The cubic time complexity is for exhaustively finding the best parse. In practice you can use various approximation techniques, such as coarse-to-fine parsing used by the Charniak & Berkeley parsers. I believe these two are faster than the Stanford Parser, and the parameters of the approximation can be tuned to have faster parsing at the expense of accuracy. You could probably get a reasonable parse tree for a sentence in one second. The fastest PCFG parser which does not do such approximations is bitpar. Another avenue is to try to use the GPU; there has been some research into this.

Dependency parsers are indeed faster but in general their accuracy cannot be compared to constituency parsers, because the information in the output is of a different nature.

2 comments

I have the impression that the average sentence length is more on the order of 15 words per sentence, but I might be wrong.

It highly depends on the nature of the material. But, e.g. in Dutch based on samples of newspapers I found that the average is between 16 and 20 tokens.

The grandparent mentions sentences of 100 word (I take that he means tokens). I'd guess that such sentences usually contain one or more dependent clauses, that can be parsed separately if necessary.
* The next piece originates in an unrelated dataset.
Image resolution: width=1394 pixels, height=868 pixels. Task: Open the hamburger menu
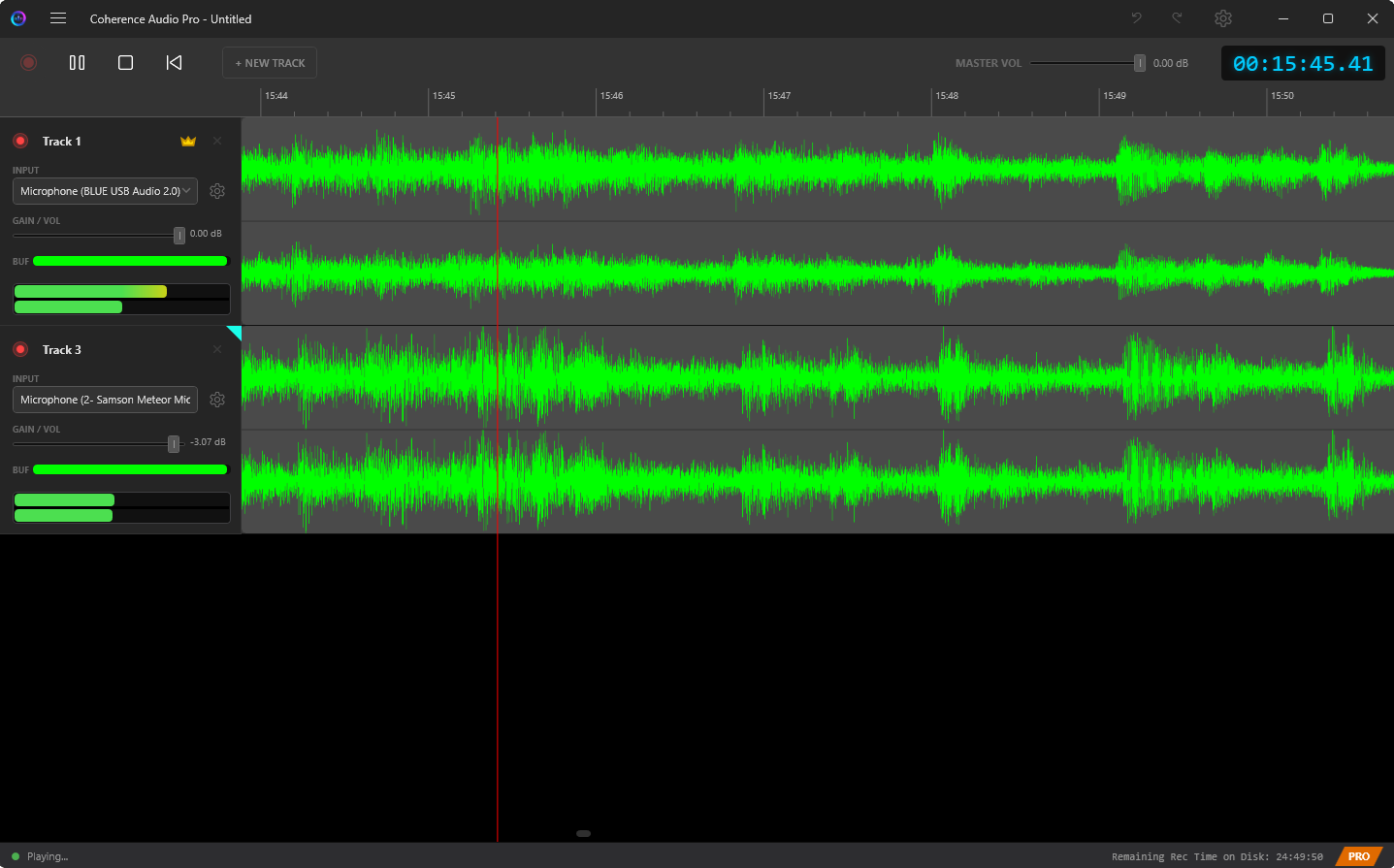(58, 17)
In practice you can use various approximation techniques, such as coarse-to-fine parsing used by the Charniak & Berkeley parsers.

Indeed, there are many possible optimizations. Such as: restricting the number of lexical analyses using a part-of-speech tagger (particularly useful in highly lexicalized grammars), guided parsing (e.g. by filtering partial left-corner splines that never lead to a good parse), and beam search.
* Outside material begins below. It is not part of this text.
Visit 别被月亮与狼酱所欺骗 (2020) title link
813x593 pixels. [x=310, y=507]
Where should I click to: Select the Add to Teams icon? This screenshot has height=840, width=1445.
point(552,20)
Dependency parsers are indeed faster

Purely statistical dependency parsers are faster. There are also dependency parsers that use (rule-based) unification grammars. Such parsers can produce dependency structure as a side-effect or even post-processing step and rely on relatively expensive unification of attribute-value structures.

>> The grandparent mentions sentences of 100 word (I take that he means tokens).
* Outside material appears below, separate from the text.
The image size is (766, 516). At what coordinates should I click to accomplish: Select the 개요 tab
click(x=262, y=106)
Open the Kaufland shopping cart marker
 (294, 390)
Correct. Though I have seen valid (readily human-readable) sentences even longer at 140 tokens, so the number of words too can reach or exceed 100 more frequently than commonly assumed.

>> I'd guess that such sentences usually contain one or more dependent clauses, that can be parsed separately if necessary.

Absolutely. Often more than one independent clause and several dependent clauses. But I am not aware how to identify these and parse them separately. Can you please shed some light? Are there for example some simpler grammars available that do not need to do the full parse to identify these clauses?

I haven't tried such a thing (yet), but there is some work in that area. Advaith Siddhartan's thesis may be a good start:

http://citeseerx.ist.psu.edu/viewdoc/download?doi=10.1.1.1.8...

Thanks!

Here is a study on average sentence length showing it at 24 words per sentence: http://ds.nahoo.net/Academic/Maths/Sentence.html

In my own study, I performed analysis on a corpus of a few hundred million sentences of written text and found it at 31 words per sentence.

It would be great if you can point to the use of GPU for parsing.

I had never heard of the bitpar parser, will look into it.

My average sentence length of 15 came from a bunch of literary novels. The non-literary fiction had even less, at 11 words. There is obviously quite some variance here, but actually it shouldn't matter for a parser because humans appear to parse in linear time (given a well written sentence).